Edge Delta Log to Pattern Node

Identify log patterns using a clustering algorithm.

Overview

The Log to Pattern Node finds patterns in logs, and then groups (or clusters) these patterns based on similarities. It takes the body field of a log item (by default), runs a clustering algorithm, and creates cluster patterns and samples based on the node definition. You can have multiple clustering definitions.

See Create Patterns from Logs for more information.

Example Configuration

nodes:
- name: log_to_pattern_test
  type: log_to_pattern
  num_of_clusters: 15
  samples_per_cluster: 1
  reporting_frequency: 30s
  throttle_limit_per_sec: 200

Input Logs

2024-09-18T08:16:44Z WARN k8s.pod.name=api-deployment-d79fab72249c k8s.namespace.name=inventory nodeID=node1 "User deleted account but has active subscription"

Pattern Output:

{
  "_type": "cluster_pattern_and_sample",
  "resource": {
    ...
  },
  "start_timestamp": 1726647963430,
  "timestamp": 1726647963480,
  "_pattern": "* WARN * k*s namespace name=inventory nodeID=node* User deleted account but has active subscription",
  "_pattern_count": 1,
  "_sample": "2024-09-18T08:16:44Z WARN k8s.pod.name=api-deployment-d79fab72249c k8s.namespace.name=inventory nodeID=node1 \"User deleted account but has active subscription\"",
  "_sentiment_score": 0
}

The pattern can be found in the Patterns explorer. It has been classified as neutral:

Required Parameters

name

A descriptive name for the node. This is the name that will appear in Visual Pipelines and you can reference this node in the YAML using the name. It must be unique across all nodes. It is a YAML list element so it begins with a - and a space followed by the string. It is a required parameter for all nodes.

nodes:
  - name: <node name>
    type: <node type>

type: log_to_pattern

The type parameter specifies the type of node being configured. It is specified as a string from a closed list of node types. It is a required parameter.

nodes:
  - name: <node name>
    type: <node type>

Optional Parameters

drain_tree_depth

The drain_tree_depth parameter determines the depth of drain tree for pattern identification. The drain tree organizes logs into a structured hierarchy. The depth determines how many levels the tree can have before logs are grouped into a pattern. A deeper tree means finer-grained classification, while a shallower tree leads to broader grouping. Therefore, increasing the value will create more granular patterns (higher specificity) and help differentiate logs with subtle differences, but it will consume more memory due to a larger tree structure. It should be set between 4 and 15. It is specified as an integer with a default of 7 and it is optional.

nodes:
  - name: <node name>
    type: log_to_pattern
    drain_tree_depth: 8

See Create Patterns from Logs for more information.

drain_tree_max_child

The drain_tree_max_child parameter controls the maximum number of child nodes each node in the drain tree can have.
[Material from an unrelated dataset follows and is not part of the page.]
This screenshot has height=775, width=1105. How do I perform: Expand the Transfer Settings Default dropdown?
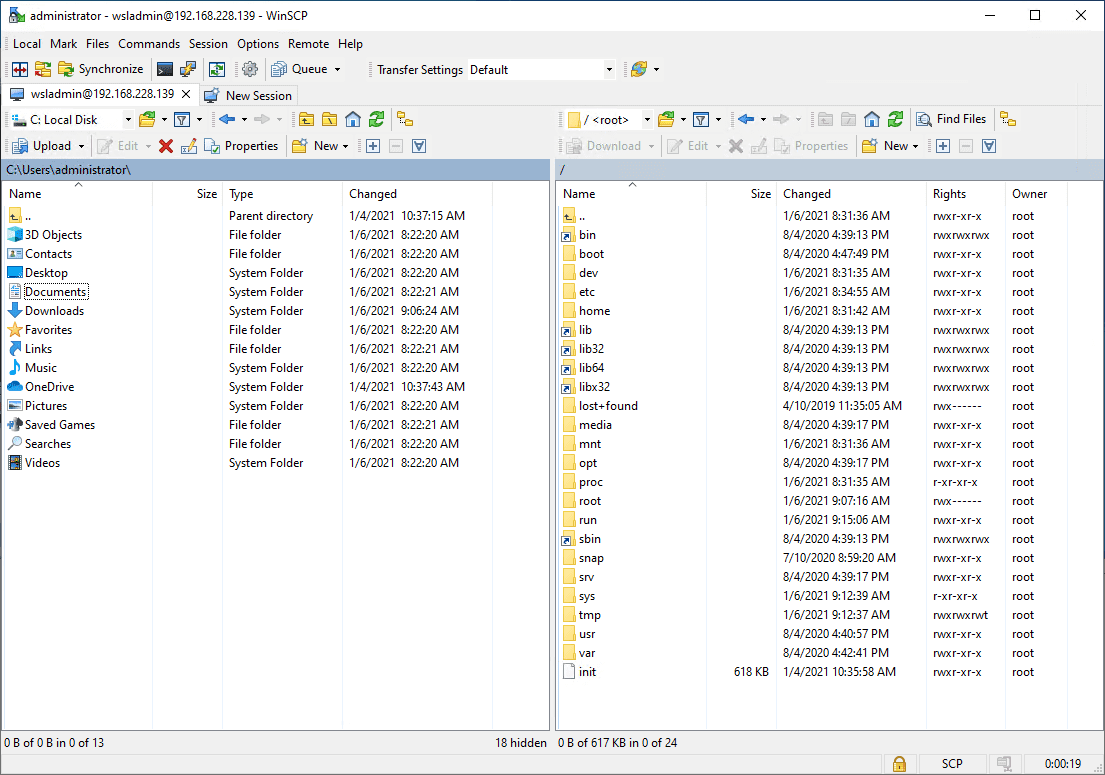(x=609, y=70)
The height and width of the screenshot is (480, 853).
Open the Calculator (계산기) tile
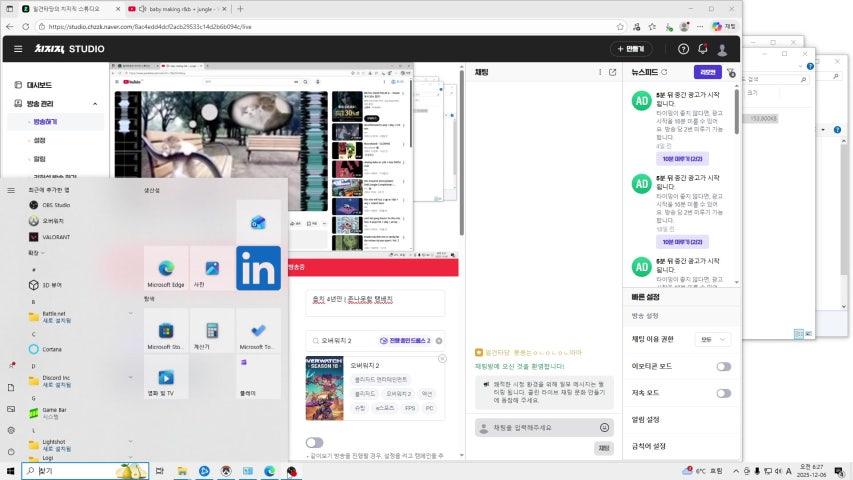(212, 332)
The number of child nodes per level defines how logs are distributed before they are merged into a pattern. A higher value allows more detailed branching, while a lower value forces early merging of patterns. Increasing the value will yield more similar patterns at the expense of memory. It should be between 50 and 200. It is specified as an integer, the default is 100 and it is optional.

nodes:
  - name: <node name>
    type: log_to_pattern
    drain_tree_max_child: 110

See Create Patterns from Logs for more information.

field_path

The field_path parameter defines the location of the value for clustering. Is is specified with a bracket notation string. If not specified, the body field is used by default.

nodes:
  - name: <node name>
    type: log_to_pattern
    field_path: item["attributes"]["payload"]

group_by

The group_by parameter is used to define a list of expressions (CEL or Go) that will be used for aggregating clustering items in buckets. It is specified as a list of strings and is optional. If it is not set, items are grouped by their source.

nodes:
  - name: <node name>
    type: log_to_pattern
    group_by:
    - item["resource"]["service.name"]

You can create a custom facet in the Pattern Explorer for this dimension.

num_of_clusters

The num_of_clusters parameter is used to define the maximum number of clusters kept at run-time per input. It is specified as an integer greater than zero, the default is 15 and it is optional.

nodes:
  - name: <node name>
    type: log_to_pattern
    num_of_clusters: <integer greater than 0>

reporting_frequency

The reporting_frequency parameter is used to define the frequency at which the cluster pattern and cluster samples are posted to the destination nodes. It is specified as a duration with a default of 3 minutes and it is optional.

nodes:
  - name: <node name>
    type: log_to_pattern
    reporting_frequency: <duration>

Note: Bear in mind the relationship between the reporting frequency in the node and the x-axis interval in the Patterns Explorer, which is 1 minute. A reporting frequency of 3 minutes results in no data for two intervals in the explorer followed by an aggregation of the past three minutes. This may be suitable for most use cases but you can reduce the reporting frequency to less than 1 minute to reduce graph variation and identify exact moments of anomalous behavior.

retire_period

The retire_period parameter is used to specify an inactivity period for a pattern. If a pattern is not observed during that period it is retired. It is specified as a duration larger than 1 minute, the default is 10 minutes and it is optional.

nodes:
  - name: <node name>
    type: log_to_pattern
    retire_period: <duration>

samples_per_cluster

The samples_per_cluster parameter is used to define how many text messages will be kept in each cluster, with new messages replacing old ones. It is specified as an integer with a default value of 1 and it is optional.

nodes:
  - name: <node name>
    type: log_to_pattern
    samples_per_cluster: <integer>

similarity_threshold

The similarity_threshold parameter defines how similar a new log entry must be to an existing pattern before it is grouped into that pattern. It helps in deciding whether a log should be merged with an existing pattern or form a new one. Increasing the value will yield more similar patterns at the expense of memory. It should be between 0.0 and 1.0. It is expressed as a double, the default is 0.5 and it is optional.

nodes:
  - name: <node name>
    type: log_to_pattern
    similarity_threshold: 0.6

See Create Patterns from Logs for more information.

throttle_limit_per_sec

The throttle_limit_per_sec parameter is used to limit the number of logs being clustered per second and per source. It is specified as an integer with a default value of 200 and it is optional.

nodes:
  - name: <node name>
    type: log_to_pattern
    throttle_limit_per_sec: <integer>